Why I Don’t Own Anything

I recently got a birthday card with an illustration of a monk exclaiming as he looked into a box he was just given by his fellow monks: “Just what I always wanted—nothing!” The card sender knew me well: I am a joyful pauper—I don’t own anything other than some clothes and a few personal items.

When I was a young man, I had successful businesses, retail property, and hundreds of acres of land. I may have been rich, but I didn’t feel wealthy. Every morning I woke up knowing that I was going to be doing something business related, that continually sapped my vital energy. One day I gave it all away, and I have yet to regret it. My life was again mine—I woke up nearly every day feeling lighthearted, and when issues came up, they were usually within my immediate realm to take care of.

Perhaps the greatest gift that came from shedding my possessions was the transformation of anxiety and fear into gratefulness. My mate Lety clearly described my new outlook on life with the dream message she woke up with yesterday morning: When I don’t own or think I deserve anything, everything is a gift. I embrace a simple smile as a cherished gift when I’m not expecting exclusive attention, and I cherish a bowl of fresh-picked wild berries as a perfect breakfast when I don’t have a basket full of store-bought fruit beside me. Now I not only understand, but feeling my heart what my elders call the Gifting Way.

Not long ago I interviewed Robert Wolff, author of Original Wisdom: Stories of an Ancient Way of Knowing. “There are a lot of countries where you can’t say you own anything,” said Robert. “In Malay and some Polynesian languages, there’s no word for my. You can’t say ‘my wife, my children.’ The very idea of owning is completely foreign to them. As long as we think we own the world, each of us will want a piece of it for him/herself. The whole idea of property and owning is an evil idea—it’s the worst thing we have invented. ”

Story is the original way of sharing knowledge, and I think it’s still the best. I’d like to close with one from John Heckewelder, that I found in his book published in 1819: Account of the History, Manners, and Customs of the Indian Nations, Who Once Inhabited Pennsylvania and the Neighbouring States.

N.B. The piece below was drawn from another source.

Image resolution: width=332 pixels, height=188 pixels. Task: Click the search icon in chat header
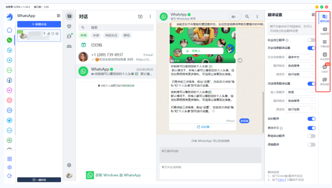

Some travelling Indians having in the year 1777, put their horses over night to pasture in my little meadow, at Gnadenhutten on the Muskingum, I called on them in the morning to learn why they had done so. I endeavoured to make them sensible of the injury they had done me, especially as I intended to mow the meadow in a day or two. Having finished my complaint, one of them replied: “My friend, it seems you lay claim to the grass my horses have eaten, because you had enclosed it with a fence: now tell me, who caused the grass to grow? Can you make the grass grow? I think not, and no body can except the great Mannitto. He it is who causes it to grow both for my horses and for yours! See, friend! The grass which grows out of the earth is common to all; the game in the woods is common to all. Say, did you never eat venison and bear’s meat?—“Yes, very often.”—Well, and did you ever hear me or any other Indian complain about that? No; then be not disturbed at my horses having eaten only once, of what you call your grass, though the grass my horses did eat, in like manner as the meat you did eat, was given to the Indians by the Great Spirit. Besides, if you will but consider, you will find that my horses did not eat all your grass. For friendship’s sake, however, I shall never put my horses in your meadow again.”